Fuera de la casona hay todo tipo de puestos de venta. Venden velas y cintas del color del santo. La costumbre es vieja y también de origen católico. En el Cobre, por ejemplo, se venden cintas azules –el color canónico de la Virgen María– de 25 centímetros: es el tamaño de la pequeña imagen venerada como Patrona de Cuba, sin contar el pedestal y la corona.
Casi todo el mundo viene en motos eléctricas. Junto a la puerta, un hombre de aspecto servicial asegura que se dedica a cuidar los vehículos. Por un precio, claro.
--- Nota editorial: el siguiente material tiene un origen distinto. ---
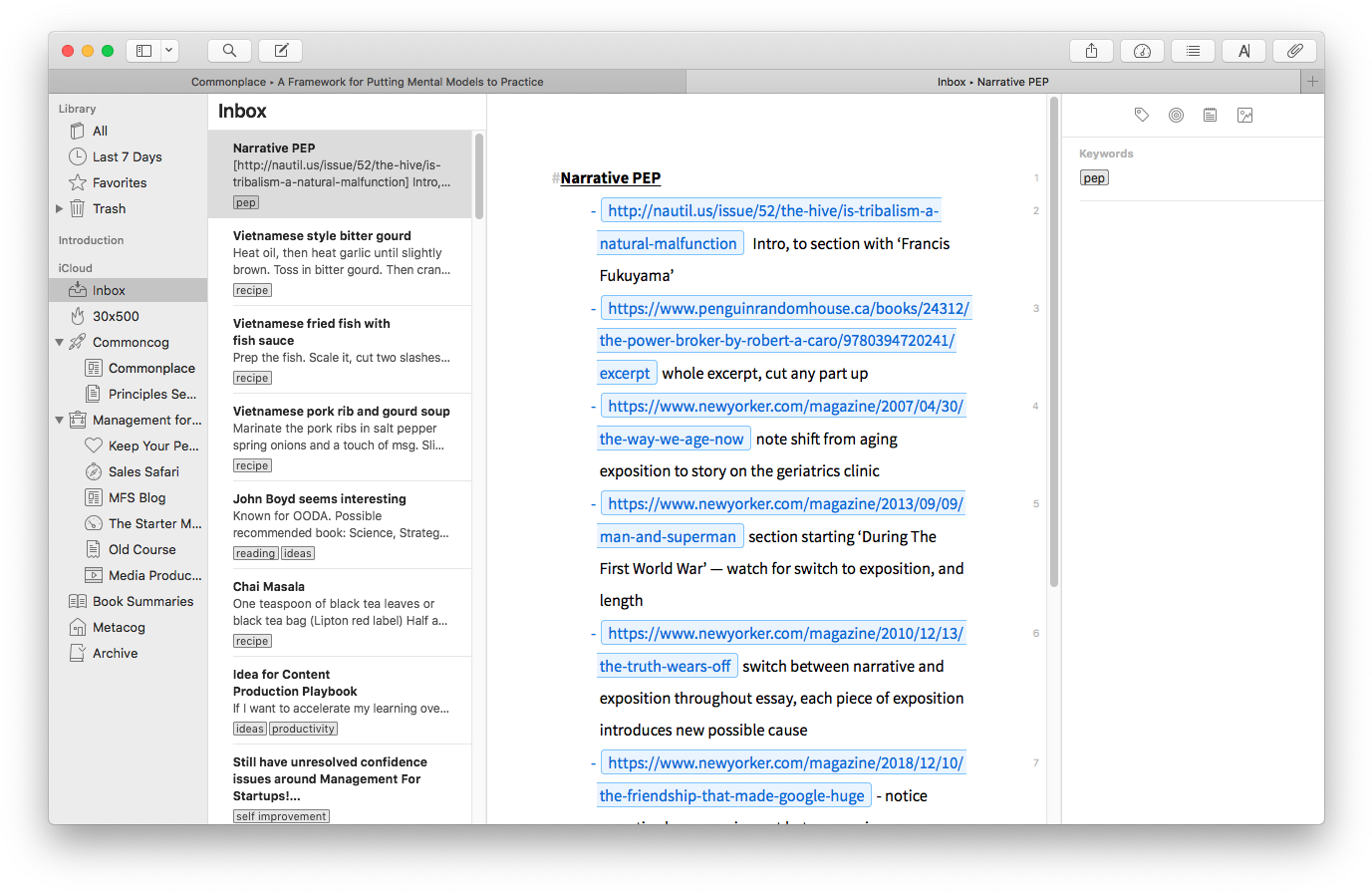Toggle the sidebar layout button
1372x891 pixels.
pyautogui.click(x=143, y=51)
“Este año no ha sido tan ferviente como otros”, valora Maikel, analizando el ambiente. Diciembre es el mes más activo del cabildo –el día 4 se celebra a Santa Bárbara y el 17 a San Lázaro–, y ni siquiera hubo más actividad que en otros momentos. “Antes había más conga y los tambores estaban todo el día sonando: ta-ta ta-ta-ta”, dice, marcando con las palmas la clave del guaguancó.
“Se sentía la carga de energía que había aquí o que la gente le ponía al lugar. Por la noche el ambiente se caldeaba, la fiesta se ponía ‘caliente’ y empezaba a llegar todo el mundo”. Ahora, el día lluvioso y sin corriente es un mal presagio para santeros, paleros, católicos, espiritistas y ateos. “¿Con los apagones, quién va a venir?”.
Pero Maikel es un hombre práctico. La noche está cayendo y no olvida que, a pesar de los orishas, está en Jesús María. “Y Jesús María es un barrio malo”, advierte, poniéndose el casco y encendiendo su motorina. “El que se meta aquí de noche tiene que estar loco. No lo salva ni Changó”.